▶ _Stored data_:
■ ■ ■ ■
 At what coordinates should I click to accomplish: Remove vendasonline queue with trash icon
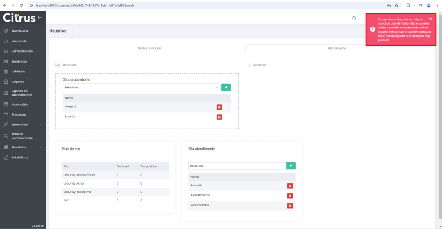290,206
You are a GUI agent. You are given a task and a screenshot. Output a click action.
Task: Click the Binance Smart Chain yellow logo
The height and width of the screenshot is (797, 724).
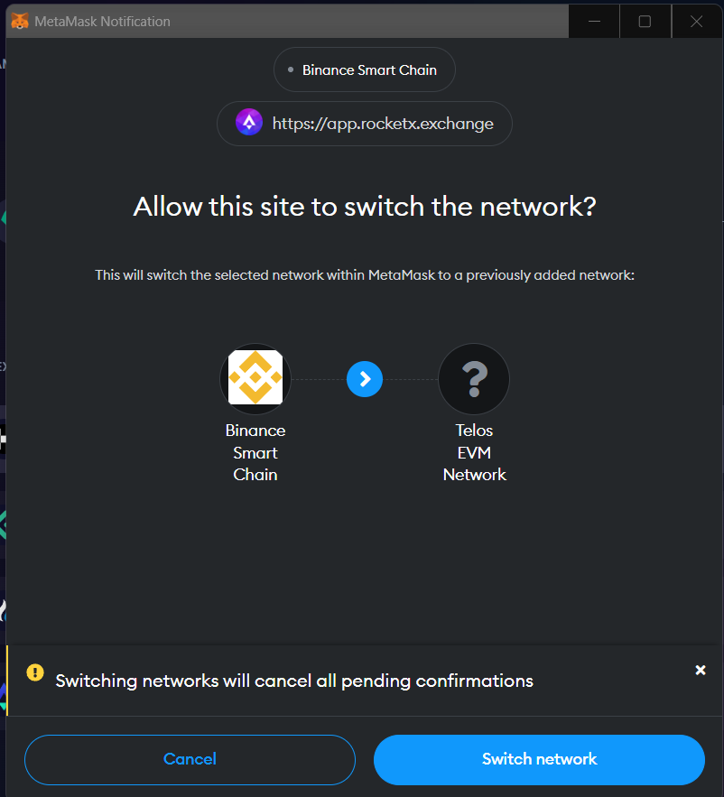[255, 377]
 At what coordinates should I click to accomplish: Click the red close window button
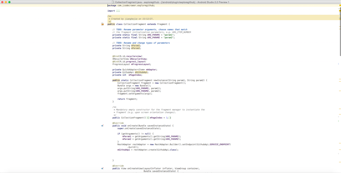pyautogui.click(x=2, y=2)
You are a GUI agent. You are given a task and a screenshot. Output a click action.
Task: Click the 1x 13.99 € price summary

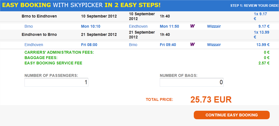click(x=262, y=35)
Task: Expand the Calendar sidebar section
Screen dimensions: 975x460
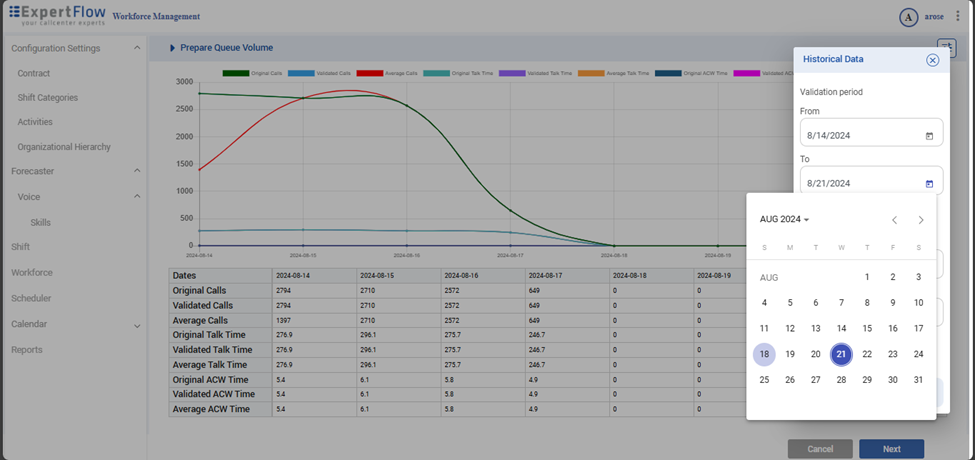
■ ■ ■ ■
▶ _DESCRIPTION OF THE TASK_: Every record above must be copied exactly; none of the pictures belong in the copy.

▶ _YOUR SOLUTION_:
 At what coordinates should I click to accomplish: Remove vendasonline queue with trash icon
290,206
You are a GUI agent. You are given a task and a screenshot. Output a click action.
Task: Click the Binance Smart Chain yellow logo
The height and width of the screenshot is (797, 724).
[255, 377]
 At what coordinates should I click to accomplish: Click the red close window button
pyautogui.click(x=2, y=2)
You are a GUI agent. You are given a task and a screenshot. Output a click action.
Task: Click the 1x 13.99 € price summary

click(x=262, y=35)
Task: Expand the Calendar sidebar section
Screen dimensions: 975x460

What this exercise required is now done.